Голод, жажда. Холод. Грязь повсюду на теле, все еще обнаженном. Боль, умноженная многократно. Тысячеглавая змея, вонзающая ядовитые зубы в каждую клеточку застывшей плоти.
Наконец-то сон… Коленями на полу. Затылок упирается в решетку. Она настолько изнурена, что уснула бы и стоя. Но они скоро возвращаются. Грубо пробуждают ее. Пинками. Она выкрикивает какие-то слова, без всякого смысла. Полные ужаса
Они тоже орут. Требуют замолчать. Она подчиняется. Ей показывают чашку горячего кофе, ставят на пол в другом конце камеры. Развязывают ноги.
— Пойди возьми!
Идти она не может, мышцы ног затекли. Она ползет, находит приманку. Как же пить, когда связаны руки? Ангел опрокидывает чашку, кофе выливается на пол.
— Придется полизать!
Она колеблется. Да, колеблется. Но в конце концов поднимает на него глаза:
— Нет.
Он изумлен. Сидя на полу, Марианна ждет продолжения. Их фантазия, не знающая предела, должно быть, измыслила целый набор варварских пыток. Но нет. Ее всего лишь бьют. Снова. Особенно усердствует тот, с гламурной картинки. Другим вроде бы это прискучило. Или дошло, что ее не сломить.
Ожидалось, что она будет умолять, просить прощения. Унижаться. Раскаиваться. Но они получили только страдание, больше ничего. Марианна терпит. Терпит ее беззащитное тело. Ангел продолжает лупить. Выплескивает ярость, копившуюся годами.
Она понемногу теряет сознание. В полночь, нещадно избитая, Марианна уходит.
Даже ведро воды не приводит ее в чувство. Она уже плывет в лимбе ужаса.
Но просыпается на заре. Просыпается. Это кажется невероятным.
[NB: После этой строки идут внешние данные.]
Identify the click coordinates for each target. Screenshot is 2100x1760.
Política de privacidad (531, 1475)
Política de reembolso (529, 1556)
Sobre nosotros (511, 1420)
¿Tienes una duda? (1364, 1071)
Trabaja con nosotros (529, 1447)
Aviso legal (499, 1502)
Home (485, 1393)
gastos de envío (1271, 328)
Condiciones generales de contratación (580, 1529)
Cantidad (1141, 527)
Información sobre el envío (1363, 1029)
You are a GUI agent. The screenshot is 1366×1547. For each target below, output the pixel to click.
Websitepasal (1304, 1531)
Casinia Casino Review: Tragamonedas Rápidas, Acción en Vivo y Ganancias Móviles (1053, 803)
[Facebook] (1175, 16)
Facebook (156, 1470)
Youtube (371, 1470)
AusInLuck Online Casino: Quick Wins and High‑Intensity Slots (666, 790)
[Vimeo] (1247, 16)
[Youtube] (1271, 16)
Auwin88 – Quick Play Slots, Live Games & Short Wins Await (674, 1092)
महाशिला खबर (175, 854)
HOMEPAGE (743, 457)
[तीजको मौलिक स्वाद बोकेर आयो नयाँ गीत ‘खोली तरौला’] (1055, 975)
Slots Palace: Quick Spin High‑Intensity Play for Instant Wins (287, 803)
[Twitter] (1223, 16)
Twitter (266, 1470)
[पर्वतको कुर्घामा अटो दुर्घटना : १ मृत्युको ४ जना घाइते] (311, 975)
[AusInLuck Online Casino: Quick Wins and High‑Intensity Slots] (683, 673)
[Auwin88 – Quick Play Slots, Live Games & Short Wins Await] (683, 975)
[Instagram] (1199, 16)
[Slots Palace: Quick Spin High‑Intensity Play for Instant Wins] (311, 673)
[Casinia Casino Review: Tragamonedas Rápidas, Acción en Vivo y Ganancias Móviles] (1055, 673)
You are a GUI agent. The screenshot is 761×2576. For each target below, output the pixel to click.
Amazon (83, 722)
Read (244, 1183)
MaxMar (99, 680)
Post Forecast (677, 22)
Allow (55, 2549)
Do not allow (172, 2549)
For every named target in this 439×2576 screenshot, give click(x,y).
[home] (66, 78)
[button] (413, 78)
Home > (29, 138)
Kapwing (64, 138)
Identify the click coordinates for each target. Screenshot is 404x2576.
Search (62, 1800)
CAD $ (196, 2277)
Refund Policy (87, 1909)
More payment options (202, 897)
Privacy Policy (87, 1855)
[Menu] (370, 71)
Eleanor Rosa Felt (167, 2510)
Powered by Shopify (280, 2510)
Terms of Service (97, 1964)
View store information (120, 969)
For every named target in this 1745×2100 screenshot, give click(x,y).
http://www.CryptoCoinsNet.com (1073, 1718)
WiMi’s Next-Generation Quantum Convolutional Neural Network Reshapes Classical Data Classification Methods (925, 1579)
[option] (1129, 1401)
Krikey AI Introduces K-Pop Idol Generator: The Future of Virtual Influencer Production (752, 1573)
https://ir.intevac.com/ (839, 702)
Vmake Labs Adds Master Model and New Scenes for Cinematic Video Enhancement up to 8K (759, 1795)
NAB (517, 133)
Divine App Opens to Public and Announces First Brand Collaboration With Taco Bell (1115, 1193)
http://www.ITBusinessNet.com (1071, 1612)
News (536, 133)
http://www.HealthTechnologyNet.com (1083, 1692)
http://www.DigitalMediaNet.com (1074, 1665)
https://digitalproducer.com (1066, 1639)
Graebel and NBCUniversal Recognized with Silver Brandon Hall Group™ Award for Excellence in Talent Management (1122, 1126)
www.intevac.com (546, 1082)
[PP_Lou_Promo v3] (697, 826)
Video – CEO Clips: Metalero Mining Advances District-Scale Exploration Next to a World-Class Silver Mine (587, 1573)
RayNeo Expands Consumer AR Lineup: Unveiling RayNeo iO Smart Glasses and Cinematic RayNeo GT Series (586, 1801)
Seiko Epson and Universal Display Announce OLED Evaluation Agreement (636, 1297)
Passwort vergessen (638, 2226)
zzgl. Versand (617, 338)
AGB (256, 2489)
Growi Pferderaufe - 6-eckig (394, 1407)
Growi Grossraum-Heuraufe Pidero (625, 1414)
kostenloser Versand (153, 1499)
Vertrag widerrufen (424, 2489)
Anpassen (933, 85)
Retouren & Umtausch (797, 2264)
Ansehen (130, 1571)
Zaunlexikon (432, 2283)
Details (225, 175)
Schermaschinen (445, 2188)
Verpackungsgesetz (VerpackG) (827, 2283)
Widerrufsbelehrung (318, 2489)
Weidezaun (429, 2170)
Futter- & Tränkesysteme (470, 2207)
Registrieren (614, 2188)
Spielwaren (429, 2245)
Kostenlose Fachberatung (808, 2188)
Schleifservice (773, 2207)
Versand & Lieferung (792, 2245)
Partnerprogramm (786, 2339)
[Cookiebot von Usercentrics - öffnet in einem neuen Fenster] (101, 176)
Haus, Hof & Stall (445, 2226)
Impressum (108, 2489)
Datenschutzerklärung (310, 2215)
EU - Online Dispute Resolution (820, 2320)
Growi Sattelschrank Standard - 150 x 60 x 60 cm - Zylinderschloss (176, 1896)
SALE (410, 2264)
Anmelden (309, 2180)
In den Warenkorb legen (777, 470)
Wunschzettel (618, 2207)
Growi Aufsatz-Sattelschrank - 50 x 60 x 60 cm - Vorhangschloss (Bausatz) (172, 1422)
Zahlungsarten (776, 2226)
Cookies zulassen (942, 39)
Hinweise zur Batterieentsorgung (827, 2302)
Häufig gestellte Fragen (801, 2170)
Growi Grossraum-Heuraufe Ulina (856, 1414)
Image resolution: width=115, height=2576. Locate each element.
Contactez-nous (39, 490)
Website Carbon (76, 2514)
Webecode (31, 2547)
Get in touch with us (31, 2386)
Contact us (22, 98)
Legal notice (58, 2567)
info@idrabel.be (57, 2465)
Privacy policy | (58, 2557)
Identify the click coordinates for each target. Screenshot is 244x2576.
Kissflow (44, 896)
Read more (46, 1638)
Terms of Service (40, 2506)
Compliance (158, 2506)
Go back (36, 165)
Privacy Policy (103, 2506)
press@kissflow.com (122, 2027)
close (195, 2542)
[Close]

Несколько минут она думает, что мертва. Но неужели и в смерти этот гнусный застенок…
Тогда она осознает, что еще жива. Руки по-прежнему связаны за спиной, проволока наверняка прорезала руку до кости. Впадая в какое-то новое состояние, она медленно скользит в бездну безумия. Ногой не нащупать ничего, кроме пустоты, один шаг отделяет ее от падения без возврата.
Меня зовут Марианна… Мне двадцать лет. Я… совершила преступление. Она твердит это без конца. Образы. Люди. Имена. Воспоминания. Одно хуже другого. Парад ее сучьей жизни…
Ей больше не холодно. Она лежит в собственной крови, еще теплой. В собственной моче, еще горячей… Долгие, долгие часы. Забитая до смерти, запачканная, готовая перейти в мир иной. Не оставив по себе сожаления. Угрызений совести. Любви.
Пока наконец чье-то лицо не склоняется над ней. Этого лица она никогда не забудет. Лицо женщины, директрисы тюрьмы. Ее глаза, полные ужаса.
— Боже мой!
Смерть отказалась ее забрать. Даже смерти она не нужна.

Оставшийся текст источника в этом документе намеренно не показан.